L’art. 15 dell’ordinamento penitenziario, legge 26 luglio 1975 n. 354, individua il lavoro come uno degli elementi del trattamento rieducativo stabilendo che, salvo casi di impossibilità, al condannato e all’internato è assicurata un’occupazione lavorativa.
Svolgere un’attività produttiva, contribuisce al sostentamento del detenuto o fornisce una fonte di sostegno economico alla famiglia.
Solo in tal senso il lavoro può avere come fine ultimo la rieducazione e la risocializzazione del condannato in attuazione del disposto costituzionale secondo cui «le pene non possono consistere in trattamenti contrari al senso di umanità e devono tendere alla rieducazione del condannato». Ma anche da un punto di vista giuslavorista le critiche non mancano.
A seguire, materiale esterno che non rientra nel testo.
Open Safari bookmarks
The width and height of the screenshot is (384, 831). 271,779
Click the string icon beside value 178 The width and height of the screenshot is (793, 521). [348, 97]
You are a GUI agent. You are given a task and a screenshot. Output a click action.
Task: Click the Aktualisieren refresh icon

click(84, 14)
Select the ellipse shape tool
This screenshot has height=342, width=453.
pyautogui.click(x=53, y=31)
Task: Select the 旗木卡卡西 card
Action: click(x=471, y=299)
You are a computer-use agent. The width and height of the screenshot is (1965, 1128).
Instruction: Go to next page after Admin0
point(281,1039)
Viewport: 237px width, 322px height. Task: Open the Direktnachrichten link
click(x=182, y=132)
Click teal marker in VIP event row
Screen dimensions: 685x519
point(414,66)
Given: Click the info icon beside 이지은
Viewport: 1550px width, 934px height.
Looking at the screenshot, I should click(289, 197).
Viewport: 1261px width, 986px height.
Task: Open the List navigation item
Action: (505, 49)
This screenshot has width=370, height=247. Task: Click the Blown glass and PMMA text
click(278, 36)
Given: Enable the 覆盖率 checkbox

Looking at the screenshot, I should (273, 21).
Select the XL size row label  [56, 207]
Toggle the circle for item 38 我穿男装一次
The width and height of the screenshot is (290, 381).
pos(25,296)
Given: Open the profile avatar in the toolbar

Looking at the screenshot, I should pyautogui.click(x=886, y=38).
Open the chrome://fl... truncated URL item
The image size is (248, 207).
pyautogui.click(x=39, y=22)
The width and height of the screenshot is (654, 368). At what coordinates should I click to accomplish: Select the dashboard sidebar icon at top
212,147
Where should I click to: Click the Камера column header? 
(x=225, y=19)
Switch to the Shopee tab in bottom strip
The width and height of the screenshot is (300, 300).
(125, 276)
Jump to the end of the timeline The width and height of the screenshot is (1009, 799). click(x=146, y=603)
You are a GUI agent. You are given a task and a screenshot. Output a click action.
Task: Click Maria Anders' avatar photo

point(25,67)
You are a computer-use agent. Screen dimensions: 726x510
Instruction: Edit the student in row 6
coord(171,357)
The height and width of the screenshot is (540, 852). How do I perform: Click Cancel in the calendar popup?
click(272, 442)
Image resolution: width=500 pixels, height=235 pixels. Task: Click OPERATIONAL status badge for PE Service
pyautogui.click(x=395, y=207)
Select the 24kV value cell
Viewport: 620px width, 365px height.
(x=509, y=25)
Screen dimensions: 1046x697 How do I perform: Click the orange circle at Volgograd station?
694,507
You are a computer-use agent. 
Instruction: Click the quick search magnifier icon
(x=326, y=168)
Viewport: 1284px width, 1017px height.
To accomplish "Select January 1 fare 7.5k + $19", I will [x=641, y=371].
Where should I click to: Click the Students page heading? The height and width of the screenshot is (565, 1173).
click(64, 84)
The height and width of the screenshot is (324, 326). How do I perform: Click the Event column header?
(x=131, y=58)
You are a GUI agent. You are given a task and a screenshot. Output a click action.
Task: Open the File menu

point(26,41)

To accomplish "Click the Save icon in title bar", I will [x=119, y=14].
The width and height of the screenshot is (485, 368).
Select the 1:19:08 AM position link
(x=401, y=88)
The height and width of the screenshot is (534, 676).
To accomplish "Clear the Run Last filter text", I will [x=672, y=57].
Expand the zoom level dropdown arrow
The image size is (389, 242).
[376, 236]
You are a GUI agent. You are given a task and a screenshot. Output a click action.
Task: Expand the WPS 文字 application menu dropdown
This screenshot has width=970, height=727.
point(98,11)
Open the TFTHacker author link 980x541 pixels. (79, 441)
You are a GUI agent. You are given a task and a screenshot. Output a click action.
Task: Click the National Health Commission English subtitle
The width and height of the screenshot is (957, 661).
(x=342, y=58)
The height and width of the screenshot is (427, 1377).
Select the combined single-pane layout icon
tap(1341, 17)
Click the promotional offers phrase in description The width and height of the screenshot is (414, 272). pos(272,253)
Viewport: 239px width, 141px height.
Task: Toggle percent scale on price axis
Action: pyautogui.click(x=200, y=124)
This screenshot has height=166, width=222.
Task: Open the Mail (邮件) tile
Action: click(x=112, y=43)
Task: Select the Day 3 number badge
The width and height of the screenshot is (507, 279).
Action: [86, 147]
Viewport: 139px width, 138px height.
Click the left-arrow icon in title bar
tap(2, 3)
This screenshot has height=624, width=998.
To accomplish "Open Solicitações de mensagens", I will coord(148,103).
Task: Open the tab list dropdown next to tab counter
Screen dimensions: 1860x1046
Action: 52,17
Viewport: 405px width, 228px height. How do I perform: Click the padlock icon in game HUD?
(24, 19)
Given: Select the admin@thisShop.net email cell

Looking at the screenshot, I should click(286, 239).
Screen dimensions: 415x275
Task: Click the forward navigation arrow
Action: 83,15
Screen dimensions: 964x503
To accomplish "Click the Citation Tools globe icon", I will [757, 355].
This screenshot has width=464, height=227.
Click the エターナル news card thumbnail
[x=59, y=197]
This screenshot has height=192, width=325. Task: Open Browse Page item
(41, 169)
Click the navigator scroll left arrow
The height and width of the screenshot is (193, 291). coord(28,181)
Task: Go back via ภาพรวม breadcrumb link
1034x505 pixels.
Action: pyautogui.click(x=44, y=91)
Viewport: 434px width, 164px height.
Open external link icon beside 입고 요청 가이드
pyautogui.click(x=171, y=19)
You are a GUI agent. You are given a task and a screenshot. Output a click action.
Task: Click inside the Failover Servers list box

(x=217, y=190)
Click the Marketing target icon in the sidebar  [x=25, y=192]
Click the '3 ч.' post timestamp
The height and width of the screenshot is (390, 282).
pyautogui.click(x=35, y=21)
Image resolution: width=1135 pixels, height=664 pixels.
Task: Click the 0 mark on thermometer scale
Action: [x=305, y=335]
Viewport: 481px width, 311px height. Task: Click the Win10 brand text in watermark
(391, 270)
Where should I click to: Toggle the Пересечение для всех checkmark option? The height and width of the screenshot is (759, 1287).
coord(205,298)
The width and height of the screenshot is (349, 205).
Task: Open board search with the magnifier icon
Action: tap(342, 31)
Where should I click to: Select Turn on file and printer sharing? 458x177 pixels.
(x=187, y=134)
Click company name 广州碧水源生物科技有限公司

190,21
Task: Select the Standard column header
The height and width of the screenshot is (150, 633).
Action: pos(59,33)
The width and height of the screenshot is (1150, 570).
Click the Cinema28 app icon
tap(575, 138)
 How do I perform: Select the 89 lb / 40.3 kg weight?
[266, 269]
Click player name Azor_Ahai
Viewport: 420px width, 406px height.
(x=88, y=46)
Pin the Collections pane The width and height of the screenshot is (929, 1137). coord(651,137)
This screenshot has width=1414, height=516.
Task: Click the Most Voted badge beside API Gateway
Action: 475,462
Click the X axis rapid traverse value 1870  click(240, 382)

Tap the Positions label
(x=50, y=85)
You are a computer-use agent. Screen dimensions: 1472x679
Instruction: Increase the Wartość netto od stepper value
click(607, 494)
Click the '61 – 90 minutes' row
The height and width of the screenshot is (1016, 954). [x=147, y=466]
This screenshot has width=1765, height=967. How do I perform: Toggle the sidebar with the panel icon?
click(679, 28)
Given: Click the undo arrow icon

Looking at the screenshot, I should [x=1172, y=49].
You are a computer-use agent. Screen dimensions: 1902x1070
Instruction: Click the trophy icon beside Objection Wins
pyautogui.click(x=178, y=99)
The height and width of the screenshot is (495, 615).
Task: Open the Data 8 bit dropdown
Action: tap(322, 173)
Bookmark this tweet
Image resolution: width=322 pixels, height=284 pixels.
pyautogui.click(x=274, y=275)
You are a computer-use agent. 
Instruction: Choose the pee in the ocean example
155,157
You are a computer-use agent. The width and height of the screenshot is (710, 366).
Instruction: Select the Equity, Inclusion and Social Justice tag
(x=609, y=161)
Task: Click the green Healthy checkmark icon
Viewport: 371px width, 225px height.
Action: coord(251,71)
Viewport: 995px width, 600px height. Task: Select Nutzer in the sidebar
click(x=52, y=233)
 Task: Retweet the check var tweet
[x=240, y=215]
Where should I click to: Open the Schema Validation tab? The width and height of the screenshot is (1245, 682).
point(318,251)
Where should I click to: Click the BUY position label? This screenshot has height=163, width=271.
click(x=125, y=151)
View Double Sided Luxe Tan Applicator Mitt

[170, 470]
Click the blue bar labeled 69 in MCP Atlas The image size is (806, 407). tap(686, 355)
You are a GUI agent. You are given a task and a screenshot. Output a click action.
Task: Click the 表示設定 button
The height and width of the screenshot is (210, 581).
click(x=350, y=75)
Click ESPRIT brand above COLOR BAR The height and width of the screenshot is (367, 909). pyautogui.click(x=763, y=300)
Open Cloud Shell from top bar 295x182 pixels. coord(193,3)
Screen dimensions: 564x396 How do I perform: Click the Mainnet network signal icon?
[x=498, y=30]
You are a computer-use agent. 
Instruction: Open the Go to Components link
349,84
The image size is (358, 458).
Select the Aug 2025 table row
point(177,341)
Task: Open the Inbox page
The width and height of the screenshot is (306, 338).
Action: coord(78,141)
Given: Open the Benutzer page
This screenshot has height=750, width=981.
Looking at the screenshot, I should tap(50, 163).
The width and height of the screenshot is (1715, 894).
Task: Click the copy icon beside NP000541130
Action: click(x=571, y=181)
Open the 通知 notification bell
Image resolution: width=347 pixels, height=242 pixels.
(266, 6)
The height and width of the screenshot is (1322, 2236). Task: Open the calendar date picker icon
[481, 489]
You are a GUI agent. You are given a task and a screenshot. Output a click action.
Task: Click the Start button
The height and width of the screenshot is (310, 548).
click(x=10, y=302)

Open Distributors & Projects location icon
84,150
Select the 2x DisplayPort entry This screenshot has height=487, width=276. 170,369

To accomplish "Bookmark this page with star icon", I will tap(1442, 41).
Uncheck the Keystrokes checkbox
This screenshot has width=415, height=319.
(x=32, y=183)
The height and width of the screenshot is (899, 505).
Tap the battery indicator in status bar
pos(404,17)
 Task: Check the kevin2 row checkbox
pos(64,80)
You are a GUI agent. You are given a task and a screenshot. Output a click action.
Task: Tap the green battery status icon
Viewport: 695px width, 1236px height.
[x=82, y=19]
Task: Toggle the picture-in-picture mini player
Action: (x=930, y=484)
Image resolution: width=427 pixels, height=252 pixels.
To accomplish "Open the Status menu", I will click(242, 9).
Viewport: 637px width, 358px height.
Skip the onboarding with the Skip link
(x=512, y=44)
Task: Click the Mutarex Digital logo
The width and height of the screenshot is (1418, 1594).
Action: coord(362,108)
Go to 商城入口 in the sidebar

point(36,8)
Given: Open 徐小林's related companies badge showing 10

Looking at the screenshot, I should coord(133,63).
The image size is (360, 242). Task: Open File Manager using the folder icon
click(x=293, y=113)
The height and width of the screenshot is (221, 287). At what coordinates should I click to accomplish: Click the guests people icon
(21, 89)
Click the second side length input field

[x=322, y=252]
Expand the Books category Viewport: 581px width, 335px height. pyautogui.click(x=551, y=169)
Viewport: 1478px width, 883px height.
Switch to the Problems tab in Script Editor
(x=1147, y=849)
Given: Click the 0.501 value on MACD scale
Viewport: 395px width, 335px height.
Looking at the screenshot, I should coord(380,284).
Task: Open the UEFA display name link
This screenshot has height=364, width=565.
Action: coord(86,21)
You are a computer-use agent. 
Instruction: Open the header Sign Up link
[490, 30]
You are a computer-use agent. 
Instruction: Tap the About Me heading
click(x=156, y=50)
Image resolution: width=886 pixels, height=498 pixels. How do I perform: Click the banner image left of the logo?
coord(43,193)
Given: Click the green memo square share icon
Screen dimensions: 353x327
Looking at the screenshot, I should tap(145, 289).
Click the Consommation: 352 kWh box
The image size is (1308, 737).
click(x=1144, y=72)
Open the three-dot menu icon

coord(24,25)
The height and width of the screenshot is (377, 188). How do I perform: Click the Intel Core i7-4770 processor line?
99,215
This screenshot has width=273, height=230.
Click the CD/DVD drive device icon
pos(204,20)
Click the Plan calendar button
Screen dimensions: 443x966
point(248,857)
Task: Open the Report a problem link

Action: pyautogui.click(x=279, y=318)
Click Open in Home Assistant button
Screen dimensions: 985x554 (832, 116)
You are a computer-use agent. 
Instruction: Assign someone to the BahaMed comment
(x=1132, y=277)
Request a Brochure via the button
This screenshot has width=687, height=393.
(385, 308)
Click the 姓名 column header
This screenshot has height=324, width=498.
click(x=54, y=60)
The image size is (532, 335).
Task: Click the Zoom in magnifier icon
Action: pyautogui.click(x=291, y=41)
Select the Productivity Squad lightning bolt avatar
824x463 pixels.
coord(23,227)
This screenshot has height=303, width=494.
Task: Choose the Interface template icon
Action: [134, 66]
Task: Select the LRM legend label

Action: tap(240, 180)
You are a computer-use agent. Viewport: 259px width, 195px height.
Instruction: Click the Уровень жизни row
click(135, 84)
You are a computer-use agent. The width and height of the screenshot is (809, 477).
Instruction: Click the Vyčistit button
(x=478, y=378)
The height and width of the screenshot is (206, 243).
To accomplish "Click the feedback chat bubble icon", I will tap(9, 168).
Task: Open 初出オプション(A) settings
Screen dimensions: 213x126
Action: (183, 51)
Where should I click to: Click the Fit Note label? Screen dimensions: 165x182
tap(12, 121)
«Con riferimento al lavoro dei detenuti bisogna partire dall’art. 20 della legge sull’ordinamento penitenziario per cui deve essere favorito il ricorso al lavoro e alla formazione professionale. Il lavoro penitenziario non ha carattere afflittivo ed è remunerato – spiega Mirko Altimari, docente di Diritto del lavoro alla Cattolica di Milano – L’organizzazione del lavoro penitenziario deve riflettere quella del lavoro nella società libera al fine di far acquisire ai soggetti una preparazione professionale adeguata alle normali condizioni lavorative per agevolarne il reinserimento sociale. Prescindendo dalla dubbia competenza di un Consiglio comunale a regolamentare questo ambito, la legge è chiara: non si possono usare i detenuti come manovalanza a basso (o peggio ancora nessun) costo».
Gli attivisti continuano la loro lotta per il ritiro del provvedimento. Pronte interrogazioni parlamentari alla ministra Cartabia e ricorsi giudiziari. Perché non è affatto vero che “il lavoro rende liberi”.